As a result of analyzing the degraded pipeline fragments, an attempt was made to investigate the causes of their degradation and the failure to develop effective preventive strategies. A series of studies was conducted on the degraded pipe fragments, as described in the following subsections.

3.1. Evaluation of the Degradation Level of Welded Joints

The level of degradation of the welded joints was assessed based on visual inspections and macroscopic examinations. Figure 8 shows a segment of the pipe after failure with a ruptured longitudinal weld, where the arrows indicate the locations with material loss in the weld.
The segment of the pipe shown in Figure 8 reveals varying degrees of corrosion loss along the weld on the internal side of the pipe. To evaluate and determine the extent of weld degradation, a segment of the same pipe that had not yet fractured was selected, as shown in Figure 9.
The selected segment (Figure 9) was divided to perform a macroscopic analysis of the welded joint. The selected fragments are shown in Figure 10.
The degree of weld degradation in the selected samples is shown in the macrographs (Figure 11) of the metallographic sections for the example segments.

3.2. Assessment of Weld Quality in Damaged Pipeline Segments

To confirm the location of anodic areas in the welded joints of the pipes, corrosion tests were conducted on the joints described previously. The evaluation adhered to the requirements of ISO 5817 [49], which defines acceptable levels of weld imperfections, ensuring objective assessment criteria. Additionally, the qualifications of welders performing the joints were verified according to ISO 9606-1 [50], aligning with industry standards.

**DATA FOR ANALYSIS**.
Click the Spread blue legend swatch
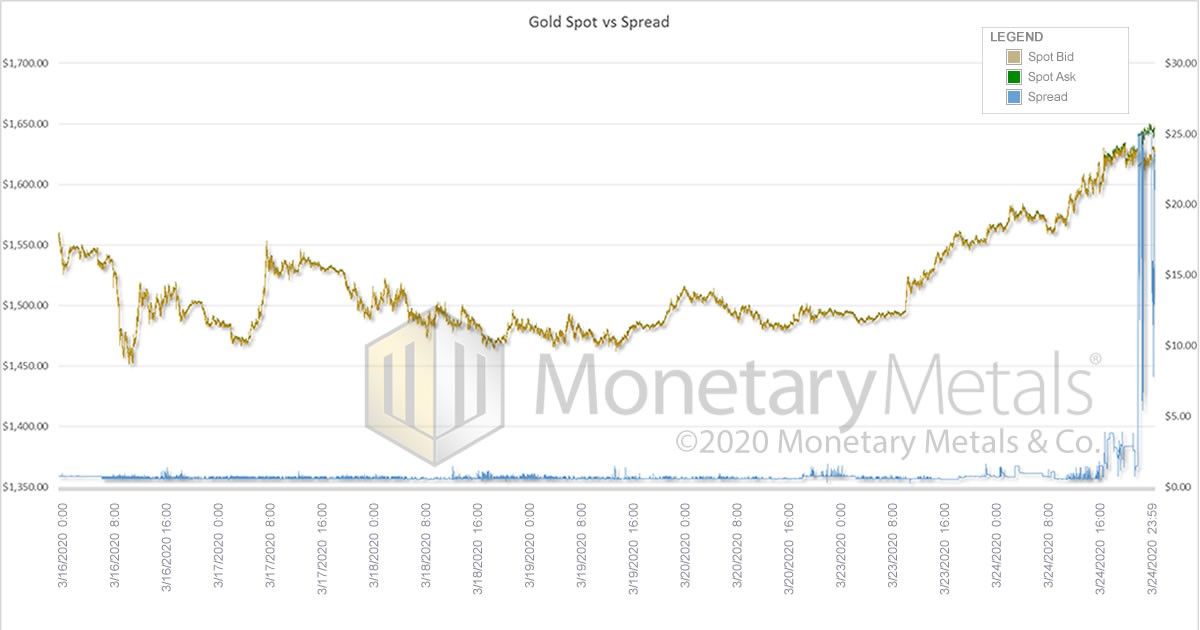Screen dimensions: 1200x630 (x=1013, y=97)
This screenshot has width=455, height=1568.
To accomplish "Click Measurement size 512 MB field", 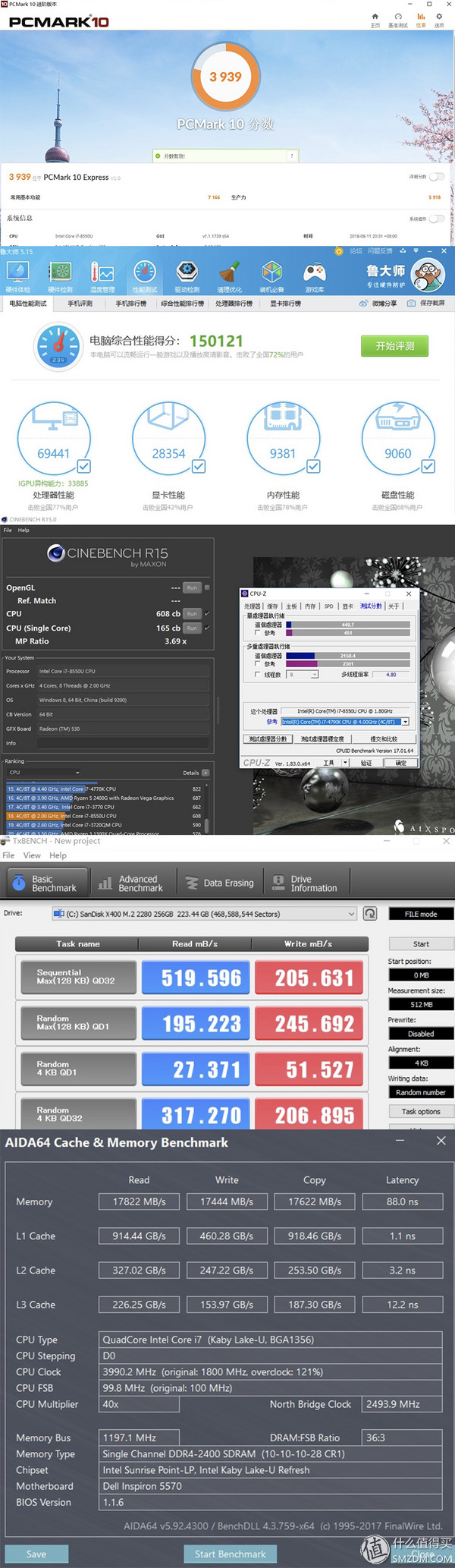I will 421,1004.
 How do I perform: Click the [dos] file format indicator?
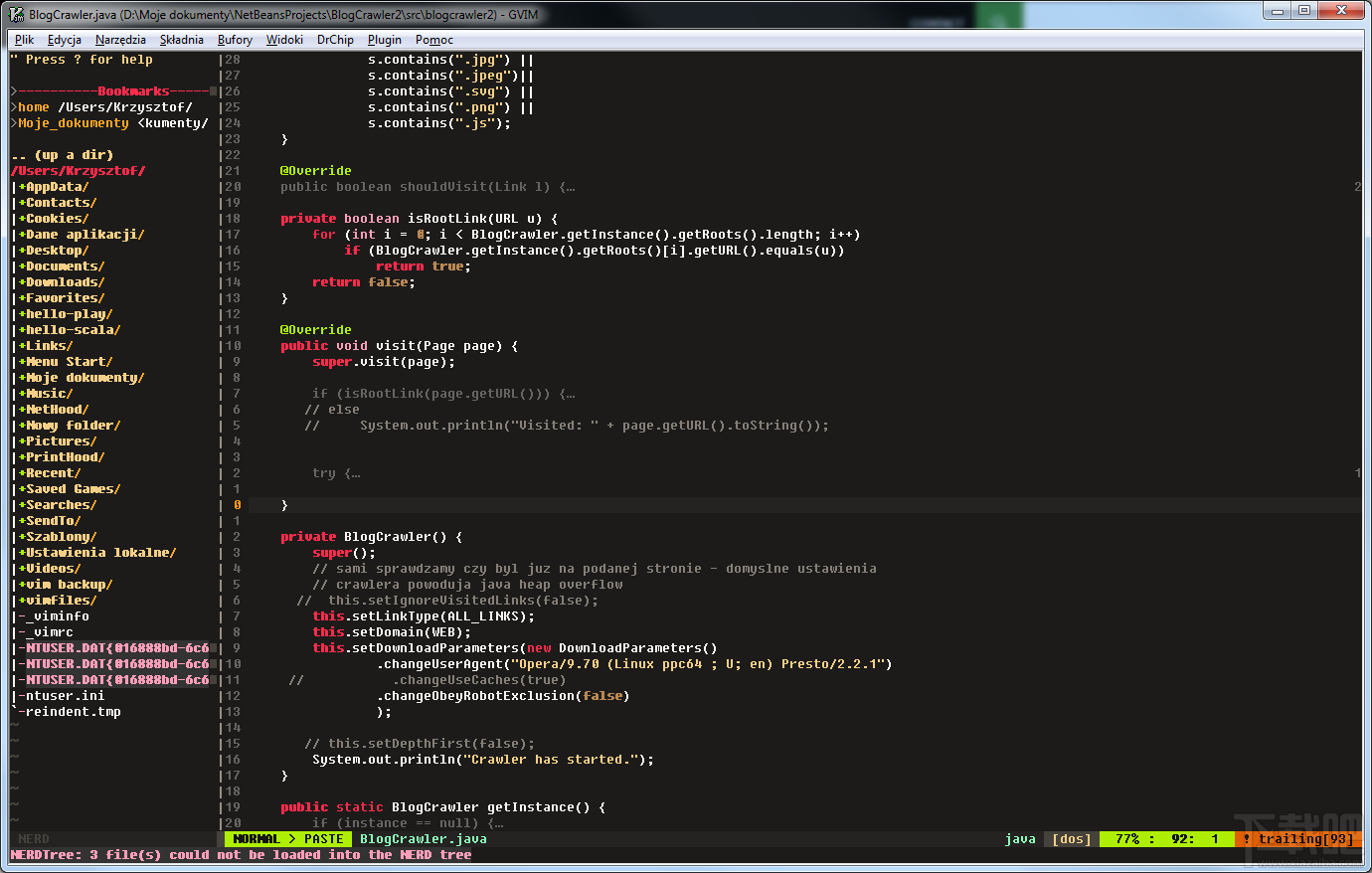pyautogui.click(x=1070, y=838)
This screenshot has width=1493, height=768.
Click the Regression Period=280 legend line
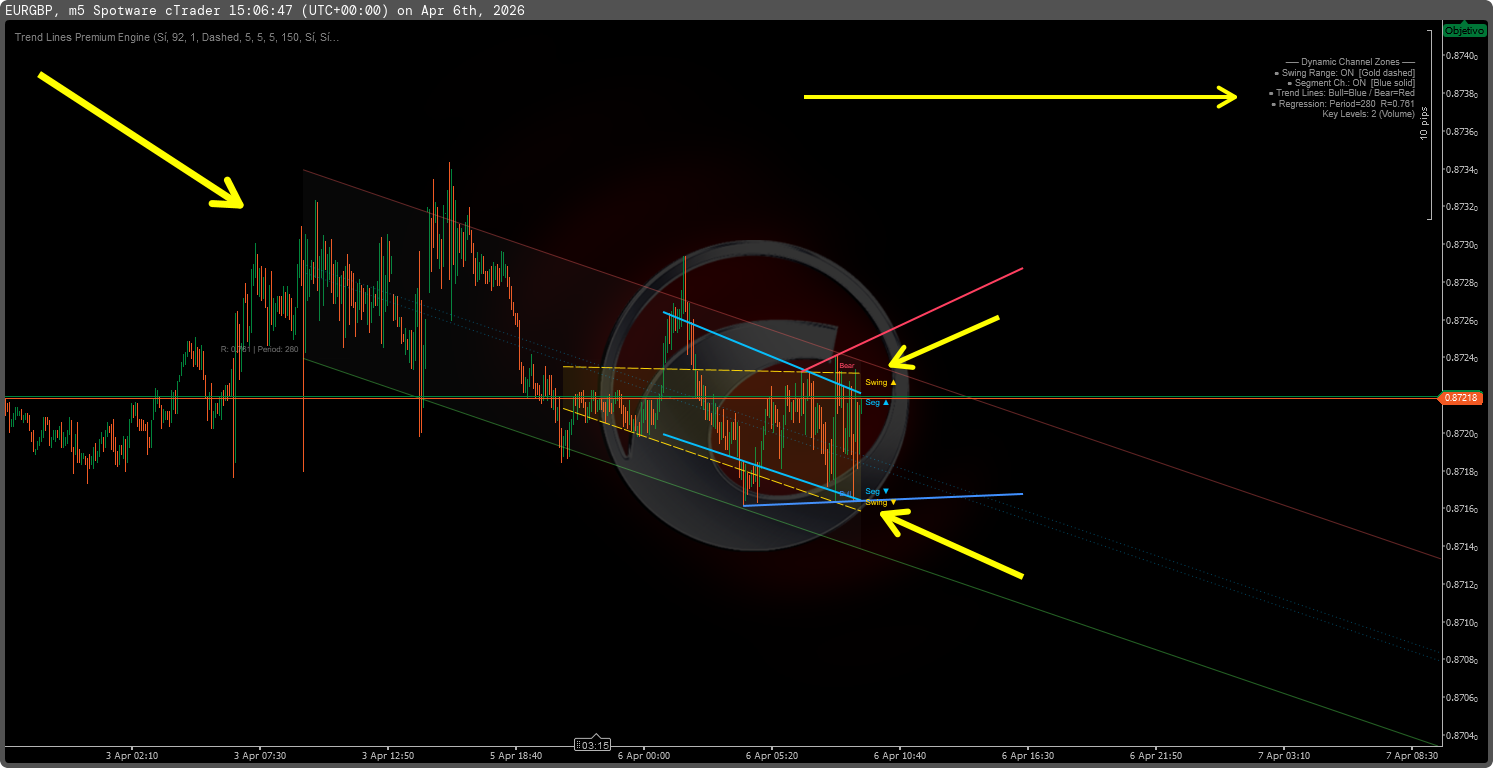1346,104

**TO DO**.
**a.** Translate this sentence from the text on pipeline weld degradation into Spanish: "The level of degradation of the welded joints was assessed based on visual inspections and macroscopic examinations."
**b.** Pick up the text on pipeline weld degradation after its final sentence and carry it on.
The entries come from a separate source.

**ANSWERS FOR EACH ITEM**.
**a.** El nivel de degradación de las uniones soldadas se evaluó a partir de inspecciones visuales y exámenes macroscópicos.

**b.**
The corrosion test aimed to identify areas where oxidation (anode) and reduction (cathode) reactions occur. The test was performed using a ferroxyl reagent. The test was conducted using the ferroxyl reagent prepared with 100 cm3 of a 3% NaCl solution, 1 cm3 of a 1% K3[Fe (CN)6] solution, and 1 cm3 of a 1% phenolphthalein solution. The results of the tests, for example, welds with the highest degree of degradation, are shown in Figure 12.
These tests were qualitative in nature and provided only an approximate visualization of the areas where corrosion cells form. The results obtained confirmed the assumptions about the location, specifically the weld and its heat-affected zone (HAZ).
Quantitative studies of the corrosivity of welded pipe joints were also conducted to determine potential differences between weld areas, the HAZ, and pipe material. Based on the results of the potentiometric test, the susceptibility to galvanic corrosion can be assessed in or near the weld area. The designations of the joint samples subjected to potentiometric measurements are summarized in Table 1.
In addition to joint samples cut directly from the pipe, comparative test joints were made using the steel from the examined pipe, welded with an acidic electrode (with a chemical composition like the pipeline steel) and an electrode with COR-TEN steel filler metal. The chemical compositions of the electrodes used are provided in Table 2.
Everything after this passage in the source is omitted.